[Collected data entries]
*** Block opens ***

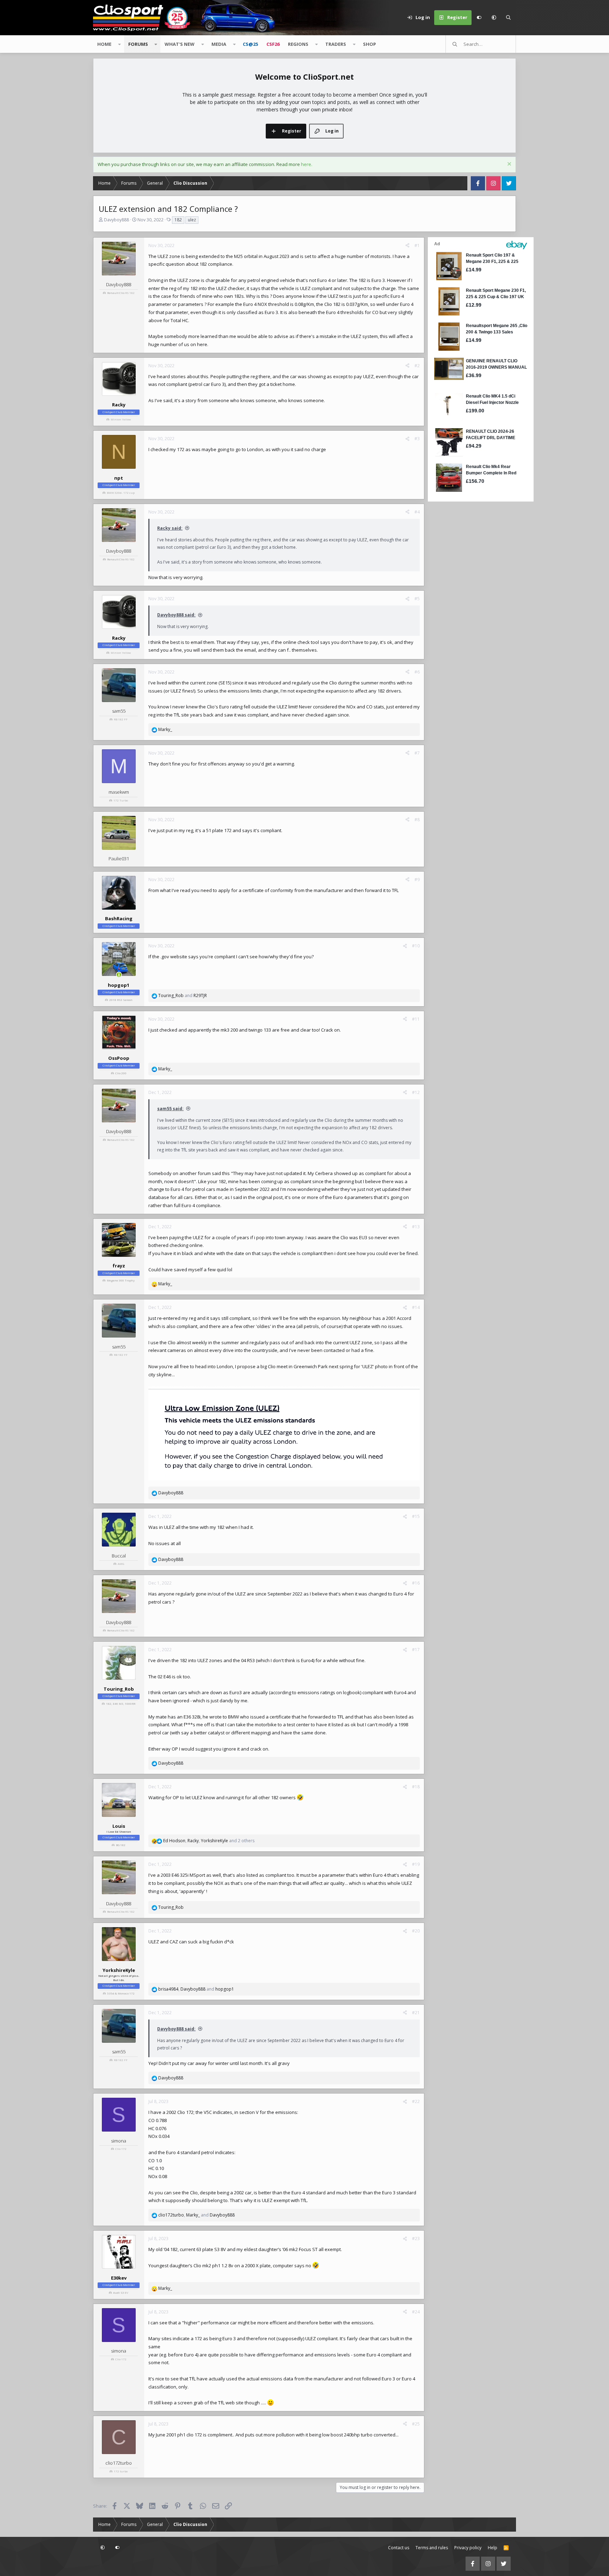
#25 (416, 2424)
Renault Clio (115, 293)
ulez (192, 220)
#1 (417, 245)
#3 (417, 439)
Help (492, 2548)
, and (196, 1989)
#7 (417, 753)
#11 (416, 1019)
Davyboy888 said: (176, 615)
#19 (416, 1864)
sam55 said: (170, 1109)
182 (178, 220)
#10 (416, 946)
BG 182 (120, 1845)
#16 (416, 1583)
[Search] (508, 17)
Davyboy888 (116, 220)
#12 (416, 1092)
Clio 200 (121, 1073)
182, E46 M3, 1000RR (120, 1703)
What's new (180, 44)
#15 (416, 1516)
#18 (416, 1787)
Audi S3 (118, 2292)
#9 (417, 880)
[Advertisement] (472, 609)
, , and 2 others (208, 1841)
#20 (416, 1931)
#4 (417, 512)
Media (218, 44)
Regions (298, 44)
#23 (416, 2239)
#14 (416, 1307)
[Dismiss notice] (508, 164)
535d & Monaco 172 (121, 1993)
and (182, 995)
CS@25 (250, 44)
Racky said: (170, 528)
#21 (416, 2013)
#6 (417, 672)
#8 (417, 820)
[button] (493, 17)
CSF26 (272, 44)
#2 (417, 366)
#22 (416, 2101)
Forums (138, 44)
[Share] (407, 245)
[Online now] (119, 975)
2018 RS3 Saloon (121, 1000)
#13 (416, 1227)
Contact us (398, 2548)
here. (306, 164)
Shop (369, 44)
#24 (416, 2312)
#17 (416, 1650)
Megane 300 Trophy (121, 1280)
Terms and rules (432, 2548)
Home (104, 44)
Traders (335, 44)
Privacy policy (467, 2548)
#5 (417, 599)
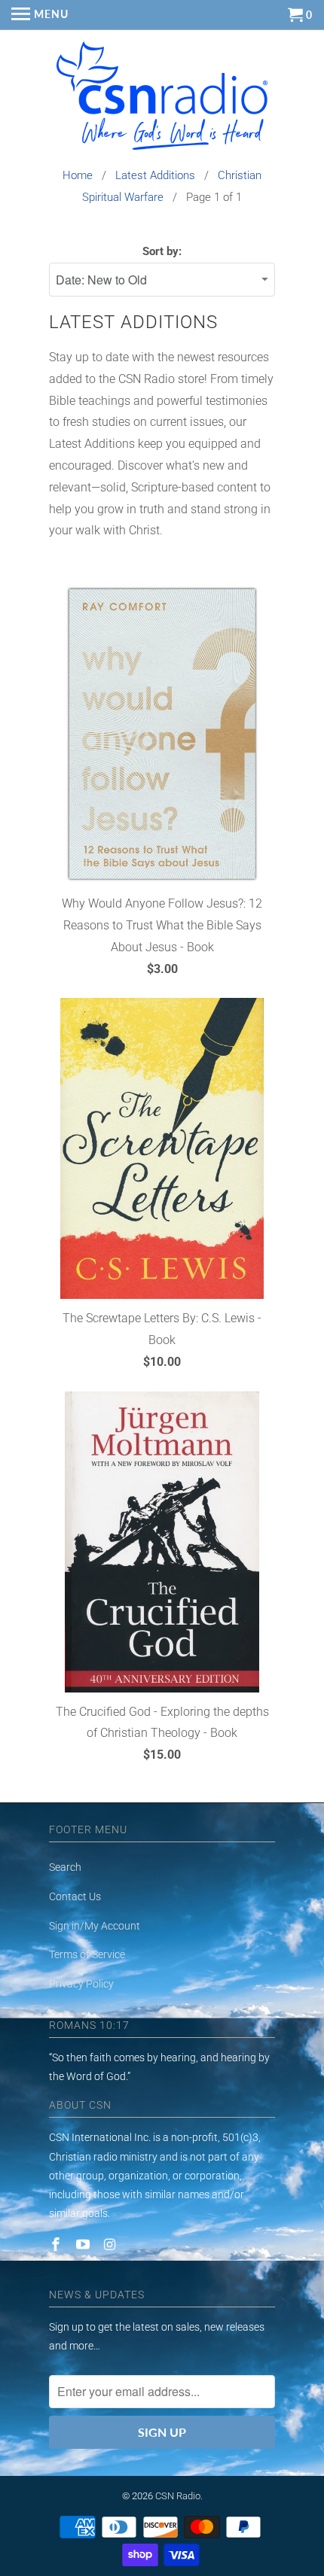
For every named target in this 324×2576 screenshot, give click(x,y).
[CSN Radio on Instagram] (111, 2244)
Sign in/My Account (94, 1926)
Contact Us (75, 1896)
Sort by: (162, 251)
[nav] (40, 15)
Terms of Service (87, 1954)
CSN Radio (177, 2495)
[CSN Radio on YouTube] (84, 2244)
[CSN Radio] (162, 99)
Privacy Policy (81, 1984)
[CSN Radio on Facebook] (57, 2244)
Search (65, 1867)
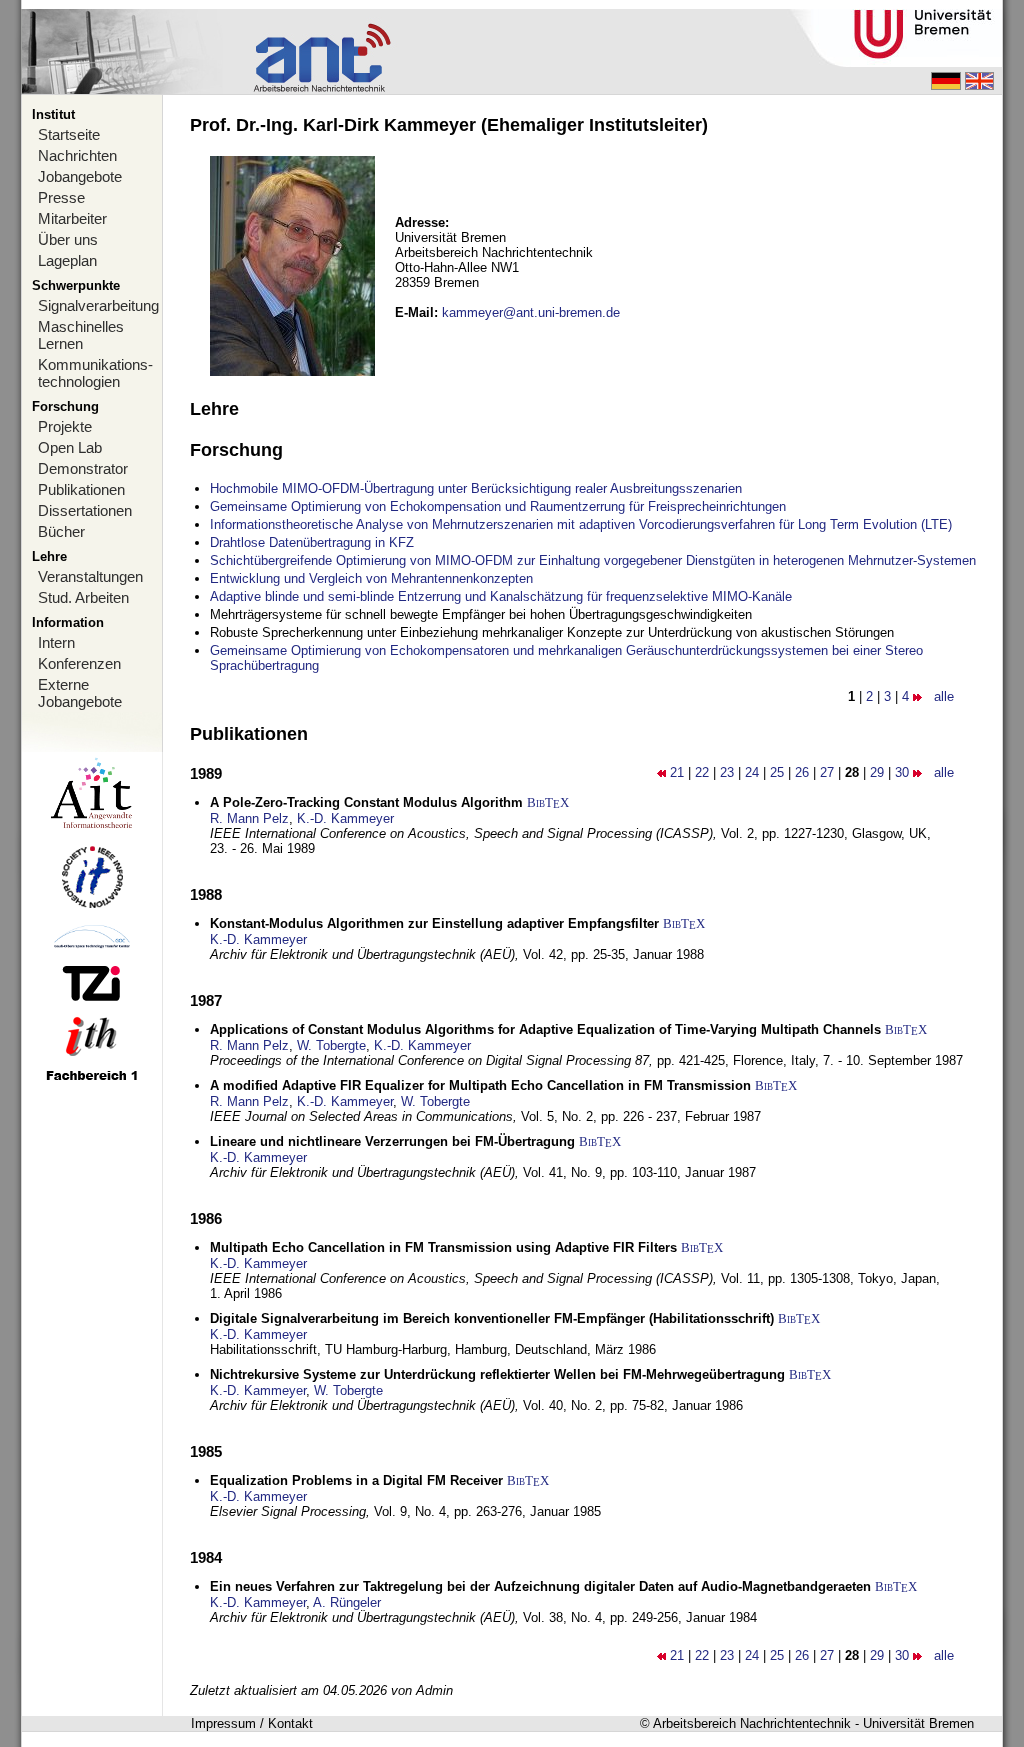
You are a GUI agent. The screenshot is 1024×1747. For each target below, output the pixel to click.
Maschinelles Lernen (81, 335)
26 (802, 772)
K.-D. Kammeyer (345, 818)
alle (944, 696)
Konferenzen (79, 663)
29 (877, 772)
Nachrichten (77, 155)
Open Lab (70, 447)
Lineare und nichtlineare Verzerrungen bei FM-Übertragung (392, 1141)
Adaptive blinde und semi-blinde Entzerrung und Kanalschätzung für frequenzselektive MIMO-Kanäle (501, 596)
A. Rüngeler (347, 1602)
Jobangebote (80, 176)
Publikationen (81, 489)
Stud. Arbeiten (83, 597)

*** Block closes ***

Problem to solve: Copy exactly. The range runs from the line containing "Adaptive blinde und" through the last line of the data.

Task answer:
Adaptive blinde und semi-blinde Entzerrung und Kanalschätzung für frequenzselektive MIMO-Kanäle (501, 596)
A. Rüngeler (347, 1602)
Jobangebote (80, 176)
Publikationen (81, 489)
Stud. Arbeiten (83, 597)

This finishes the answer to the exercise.